Admittedly there is no tougher parenting hour in the week than the hour+ at church. We strip our kids of every electronic item they own, make them wear uncomfortable clothes, and expect them to sit in silence for longer than they can usually go between trips to the bathroom. We also warn about how we should act in "God's House" and enforce the rules more strictly than the TSA, which results in tears often before we even enter the building. Who signs up for that?
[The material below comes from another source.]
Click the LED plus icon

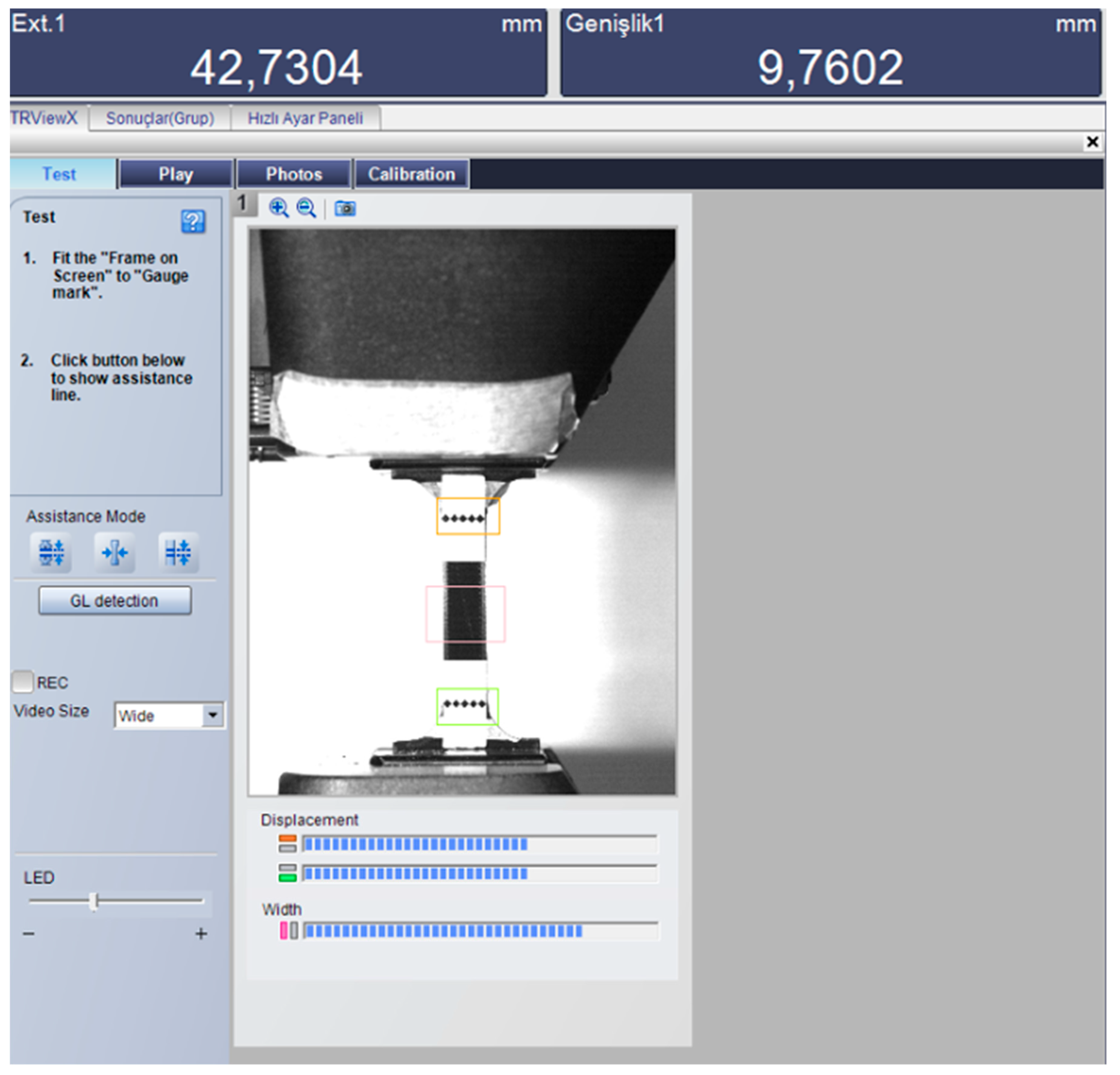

But it must be done, and it can be done. We have had success in the past with the CPCPC seating arrangement, where C = Child, P= Parent, and we stick the youngest in the middle, in case he rises and tries to pull a Greg Louganis off the front of the pew. This leaves the two older kids, both sweating, panting, and jittery from digital withdrawal at either end of the formation, where they cannot pull one another's hair, only one of ours.

Other families try the PCCCP arrangement, but that leaves scant coverage in the middle of the formation. Sure, if Dad's arms are long enough, he can still smack the middle C in the back of the head for getting out of line, but usually not before the entire bag of Skittles has cascaded out onto the wooden church floor. At that time the family scraps PCCCP in favor of some sort of hybrid, such as PCCPC or CPCCP, but all control has been lost.

It used to be that such defensive tactics were not necessary, that a family of five could sit in any formation and the dad could just flash some "look" to his kids that said, "One false move and when we get home all your asses will be so magenta you'll have thought you fell asleep face down in the shower." But those days of tough love and tougher discipline seem to be over, since every time I give my kids that "look," they laugh and stick their tongue out at me. So we play defense instead.

Nobody said this would be easy, but in order to raise kids properly, we need to prove ourselves in front of God and everybody. Or at least God. And we really want to earn that promotion, the one that results in no extra pay and more responsibility. We really want that, right?